*** Opening of Reading passage ***

The relative protein expression was determined by the ratio of the sample value to an internal standard control (GAPDH). Values are means ± SEM (n = 5 rats/group at each time point). * represents a significant difference between injured groups and the Ctrl group (p<0.05). § represents a significant difference between PRP-injury treated groups and NO PRP-injury treated groups (p<0.05).
Figure 3
Figure 3. Immunohistochemical analysis of (A) MyoD1-positive or (C) Pax7-positive nuclei in skeletal muscle injury treated or not with PRP.
Representative double-immunoflorescence staining of skeletal muscle for (B) MyoD1 (green) and laminin (red) or (D) Pax7 (green) and laminin (red), at day 2- and 5, respectively. Myonuclei were counterstained by blue fluorescent dyes (Hoechst). The percentage of MyoD1-positive or Pax7-positive cells was calculated as the ratio of the number of nuclei in MyoD1- or Pax7 positive cells over that of Hoechst-positive nuclei. Results were presented as means ± SEM from n = 5 rats/group per time point and on five sections from each animal. Scale bars  = 50 µm. * p<0.05 vs. Ctrl group. § p<0.05 vs. NO-PRP group.
Figure 4
Figure 4. Real time-PCR analysis of miR-1, miR-133a and miR-206 expression using total RNA isolated from Ctrl-, PRP- and NO-PRP- group at 2 (A) and 5 (B) day post-injury.
C) Western blot analysis of SRF protein expression in skeletal muscle at 2- and 5-day post-injury. The histograms represent fold change expression calculated as means ± SEM (n = 5 rats/group at each time point) respect to the Ctrl group. *p<0.05 vs. Ctrl group. §p<0.05 vs. 5d NO-PRP group. Dashed line represents the base line Ctrl group.
Figure 5
Figure 5. Effects of PRP on (A) p38MAPK, (B) ERK activity and (C) AKT tot at 2- and 5-day post-injury in regenerating skeletal muscle.
Bar diagrams representing the densitometric intensities of p-p38MAPK, pERK1/2 and AKT tot normalized with those for p38MAPK, ERK and GAPDH content, respectively. Results were presented as means ± SEM from n = 5 rats/group per time point. *p<0.05 vs. Ctrl group. §p<0.05 vs. NO-PRP group.
Figure 6
Figure 6. Effect of PRP treatment on several HSPs during regeneration process (2- and 5-day post-injury).
(A) Representative immunoblot of each protein marker reported. (B) αB-crystallin; (C) S59 phospho-αB-crystallin; (D) Hsp27; (E) S82 phpspho-Hsp27; (F) Hsp70. Each bar represents mean value ± SEM (n = 5/group at each point). * p<0.05 vs. Ctrl group.§ p<0.05 vs. 5d NO-PRP group.
Figure 7
Figure 7. Effect of PRP treatment on several apoptotic markers during regeneration process (2- and 5-day postinjury).

*** Close of Reading passage ***
*** Opening of Dataset records ***

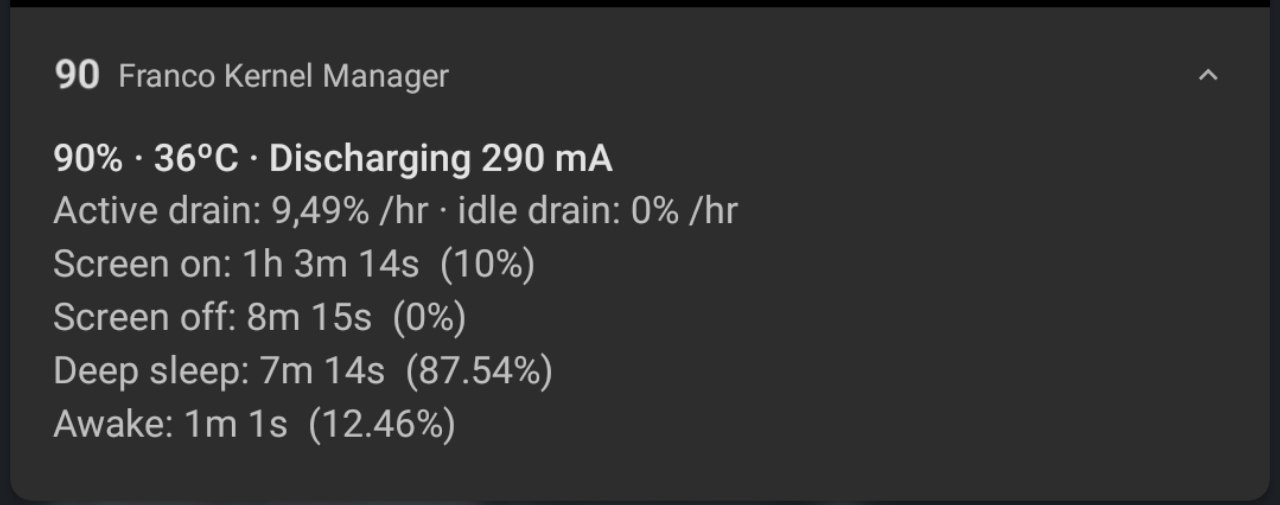1280x505 pixels.
Task: Tap the 7m 14s deep sleep duration
Action: click(322, 371)
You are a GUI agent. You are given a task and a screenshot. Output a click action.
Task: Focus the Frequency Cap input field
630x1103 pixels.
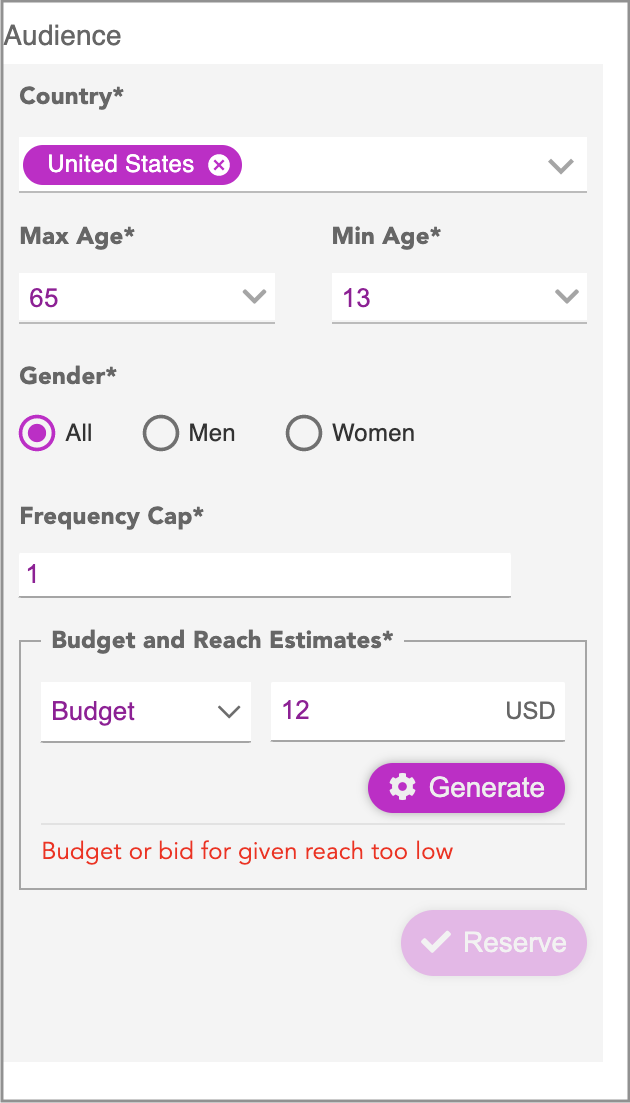264,575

*** Close of Dataset records ***

- List of tasks:
(1) In the figure captions on PRP and skeletal muscle injury above, rewrite the paragraph beginning "Bar diagrams representing the densitometric intensities" as a short list, keeping its main facts.
(2) Answer these questions from the figure captions on PRP and skeletal muscle injury:
(a) What internal standard control was used to determine relative protein expression?
(b) How long are the scale bars in Figure 3?
(c) Which three microRNAs were measured by real-time PCR in Figure 4?

- Responses for each task:
(1)
- The bar diagrams show densitometric intensities of p-p38MAPK, pERK1/2 and AKT tot.
- These are normalized to p38MAPK, ERK and GAPDH content, respectively.
- Results are means ± SEM from n = 5 rats/group per time point.
- *p<0.05 vs. Ctrl group; §p<0.05 vs. NO-PRP group.

(2)
(a) GAPDH.
(b) 50 µm.
(c) miR-1, miR-133a and miR-206.